Paradigms are sticky. Once one is good and adhered in your head, changing your paradigm is like scraping barnacles. You can’t do it in one cocktail conversation, which is why talking about politics over martinis usually just resembles crows arguing about who gets the prairie dog road kill. Just to dislodge one, not even thinking about establishing a new one, takes at least one semester of college. Either that or parachuting into a war zone or refugee camp.

They are so sticky that most people never change theirs. It’s also why in a class of about thirty students at least two will liken me to the anti-Christ in their course evaluations. (Note to those students: I know who you are.) So how is it that they change? What might dislodge the Zeitgeist?

When asked the above, at first students offer up Reason. Sure, reason gets the ball rolling, but the reasonable often get tossed into the hoosegow. See Galileo and Socrates for pertinent examples. People just don’t give up their world-views that easily.

Death. Death is what does it. Birth helps too. The younger generation seems to recognize new truths first. Kuhn observed that great scientific observations tended to be made by younger minds. Einstein is only one of his examples. Then they get tenure and try to keep the younger minds from figuring more things out. (Movie reference: Happy Feet)

This is what is most striking about the race between McCain and Obama: older folks tend to support McCain and younger ones tend to support Obama. The actuary tables don’t only suggest that being 72 years old, McCain has a relatively high probability of passing the baton to Sarah (pitbull-not-a-pig) Palin, but that many of the people who support him will also pass on. (Of course there are exceptions: neither of my parents support McCain. Just felt I had to mention that here in case they were to read this.)

And if you were to extrapolate this tendency for the next twenty to thirty years, my prediction would be that the Republican Party will either change dramatically, just to survive, or it will whither away. Who knows, it might disappear because we pass a law that makes it illegal to lie during campaigns.
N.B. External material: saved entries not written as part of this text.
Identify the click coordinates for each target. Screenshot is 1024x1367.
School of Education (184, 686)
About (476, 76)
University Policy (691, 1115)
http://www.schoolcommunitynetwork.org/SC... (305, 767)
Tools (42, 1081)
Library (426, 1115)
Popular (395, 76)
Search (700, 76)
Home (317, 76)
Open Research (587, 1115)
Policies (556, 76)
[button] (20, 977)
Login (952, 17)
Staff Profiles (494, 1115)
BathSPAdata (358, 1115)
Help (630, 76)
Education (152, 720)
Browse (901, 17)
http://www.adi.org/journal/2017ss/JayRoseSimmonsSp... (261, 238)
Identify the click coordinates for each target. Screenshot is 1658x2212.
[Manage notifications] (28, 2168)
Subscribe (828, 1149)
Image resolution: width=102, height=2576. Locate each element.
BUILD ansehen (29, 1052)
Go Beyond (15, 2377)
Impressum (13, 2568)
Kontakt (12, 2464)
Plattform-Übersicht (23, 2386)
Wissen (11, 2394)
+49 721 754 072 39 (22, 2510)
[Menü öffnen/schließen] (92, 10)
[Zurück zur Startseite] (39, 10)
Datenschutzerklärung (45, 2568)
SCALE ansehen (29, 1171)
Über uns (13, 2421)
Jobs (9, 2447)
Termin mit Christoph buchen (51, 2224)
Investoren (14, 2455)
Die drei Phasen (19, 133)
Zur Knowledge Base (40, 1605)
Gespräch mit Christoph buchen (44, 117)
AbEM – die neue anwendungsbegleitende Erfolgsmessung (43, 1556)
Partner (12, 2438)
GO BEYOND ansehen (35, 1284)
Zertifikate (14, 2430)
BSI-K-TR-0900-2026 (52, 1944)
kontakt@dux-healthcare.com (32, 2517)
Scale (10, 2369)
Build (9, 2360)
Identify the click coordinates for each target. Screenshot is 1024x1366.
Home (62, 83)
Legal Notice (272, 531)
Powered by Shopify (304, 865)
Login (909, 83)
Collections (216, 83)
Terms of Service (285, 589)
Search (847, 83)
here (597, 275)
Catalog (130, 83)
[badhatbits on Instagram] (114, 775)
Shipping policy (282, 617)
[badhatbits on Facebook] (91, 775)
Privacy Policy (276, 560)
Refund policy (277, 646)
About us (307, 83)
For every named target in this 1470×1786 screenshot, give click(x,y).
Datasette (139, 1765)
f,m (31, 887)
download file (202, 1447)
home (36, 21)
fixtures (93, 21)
Along with age, ethnic demographics predict a Republican withering. Did you notice all those white folks at the Republican Convention? Sure there are some anomalies (to wit the “Log Cabin Republicans”—by the way, I really believe that mainstream Republicans think that they are referring to Lincoln), but trends show that white Americans will be in the minority by 2042. Combine that with the generation gap, and I’ll go on the record here saying that Republicans will be out of the game by 2030. I’ll be only 70 then so if I’m wrong, you can email me an “I told you so.”

If it does disappear, then the Democratic party would split, with economic policy being the constant, and the social issues dividing the two new parties. It also might split on green issues--one side being light green and the other dark. It could resemble the 90s under Bill Clinton, except instead of staunchly believing in free trade and the overwhelming power of the market, both parties would believe that government can do good. That makes sense. Why would anyone vote for a president if they believe a federal government is inherently inept? (See Bush.)

Saturday, September 13, 2008

Sarah Watching Russia


There’s got to be some comedy writer for Saturday Night Live that can pick up on Sarah Palin’s international expertise: “They’re our next-door neighbors. And you can actually see Russia from land here in Alaska. From an island in Alaska.”

Call her bluff!! Ask her, “When have you gone to that island, to look at Russia?” Then you have a skit where Sarah takes a trip to go sit on an icy rock and look over at more icy rocks. Kind of a Waiting for Godot meets Gidget moment. We can hear her internal monologue about what Putin might be doing while she throws snowballs at the seagulls and tells the sea lions to shut up or she’s gonna shoot them.

And then a whale swallows her. Wait, that was Pinocchio. Was it my imagination, or has Sarah’s nose grown recently?

Postscript: I posted this before Kos did his at the DailyKos.